## PROBLEM DESCRIPTION
Give the data again exactly as it is written.

## Items listed in a dataset
•••••
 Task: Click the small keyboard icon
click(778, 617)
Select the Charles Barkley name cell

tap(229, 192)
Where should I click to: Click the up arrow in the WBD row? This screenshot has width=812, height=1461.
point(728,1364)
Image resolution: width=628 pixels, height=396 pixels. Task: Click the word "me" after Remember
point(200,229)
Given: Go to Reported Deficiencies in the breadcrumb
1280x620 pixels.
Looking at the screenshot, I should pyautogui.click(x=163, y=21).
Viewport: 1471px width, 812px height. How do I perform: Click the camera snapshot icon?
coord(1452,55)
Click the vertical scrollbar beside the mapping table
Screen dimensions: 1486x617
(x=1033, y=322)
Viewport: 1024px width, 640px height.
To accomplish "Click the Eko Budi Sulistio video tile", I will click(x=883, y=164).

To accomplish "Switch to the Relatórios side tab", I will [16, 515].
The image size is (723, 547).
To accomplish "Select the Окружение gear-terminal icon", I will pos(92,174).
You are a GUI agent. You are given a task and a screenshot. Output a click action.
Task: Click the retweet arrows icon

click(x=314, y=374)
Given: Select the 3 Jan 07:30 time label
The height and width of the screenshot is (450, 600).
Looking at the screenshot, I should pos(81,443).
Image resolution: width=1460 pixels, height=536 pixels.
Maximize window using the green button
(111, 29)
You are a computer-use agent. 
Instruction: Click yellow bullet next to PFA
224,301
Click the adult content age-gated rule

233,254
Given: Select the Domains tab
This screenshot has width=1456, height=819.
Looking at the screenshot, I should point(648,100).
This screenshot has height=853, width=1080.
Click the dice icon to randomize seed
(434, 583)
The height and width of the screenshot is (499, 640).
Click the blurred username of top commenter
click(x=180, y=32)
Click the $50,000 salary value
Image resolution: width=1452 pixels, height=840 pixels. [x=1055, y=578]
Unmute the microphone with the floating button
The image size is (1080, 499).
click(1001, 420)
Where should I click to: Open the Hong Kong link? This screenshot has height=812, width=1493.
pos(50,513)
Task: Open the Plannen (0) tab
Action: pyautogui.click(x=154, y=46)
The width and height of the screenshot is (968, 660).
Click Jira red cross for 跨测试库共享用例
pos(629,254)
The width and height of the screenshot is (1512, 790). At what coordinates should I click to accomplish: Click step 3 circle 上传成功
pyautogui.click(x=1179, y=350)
•••••
## TASK ANSWER
 Task: Click the small keyboard icon
click(778, 617)
Select the Charles Barkley name cell

tap(229, 192)
Where should I click to: Click the up arrow in the WBD row? This screenshot has width=812, height=1461.
point(728,1364)
Image resolution: width=628 pixels, height=396 pixels. Task: Click the word "me" after Remember
point(200,229)
Given: Go to Reported Deficiencies in the breadcrumb
1280x620 pixels.
Looking at the screenshot, I should pyautogui.click(x=163, y=21).
Viewport: 1471px width, 812px height. How do I perform: Click the camera snapshot icon?
coord(1452,55)
Click the vertical scrollbar beside the mapping table
Screen dimensions: 1486x617
(x=1033, y=322)
Viewport: 1024px width, 640px height.
To accomplish "Click the Eko Budi Sulistio video tile", I will click(x=883, y=164).

To accomplish "Switch to the Relatórios side tab", I will [16, 515].
The image size is (723, 547).
To accomplish "Select the Окружение gear-terminal icon", I will pos(92,174).
You are a GUI agent. You are given a task and a screenshot. Output a click action.
Task: Click the retweet arrows icon

click(x=314, y=374)
Given: Select the 3 Jan 07:30 time label
The height and width of the screenshot is (450, 600).
Looking at the screenshot, I should pos(81,443).
Image resolution: width=1460 pixels, height=536 pixels.
Maximize window using the green button
(111, 29)
You are a computer-use agent. 
Instruction: Click yellow bullet next to PFA
224,301
Click the adult content age-gated rule

233,254
Given: Select the Domains tab
This screenshot has width=1456, height=819.
Looking at the screenshot, I should point(648,100).
This screenshot has height=853, width=1080.
Click the dice icon to randomize seed
(434, 583)
The height and width of the screenshot is (499, 640).
Click the blurred username of top commenter
click(x=180, y=32)
Click the $50,000 salary value
Image resolution: width=1452 pixels, height=840 pixels. [x=1055, y=578]
Unmute the microphone with the floating button
The image size is (1080, 499).
click(1001, 420)
Where should I click to: Open the Hong Kong link? This screenshot has height=812, width=1493.
pos(50,513)
Task: Open the Plannen (0) tab
Action: pyautogui.click(x=154, y=46)
The width and height of the screenshot is (968, 660).
Click Jira red cross for 跨测试库共享用例
pos(629,254)
The width and height of the screenshot is (1512, 790). At what coordinates should I click to accomplish: Click step 3 circle 上传成功
pyautogui.click(x=1179, y=350)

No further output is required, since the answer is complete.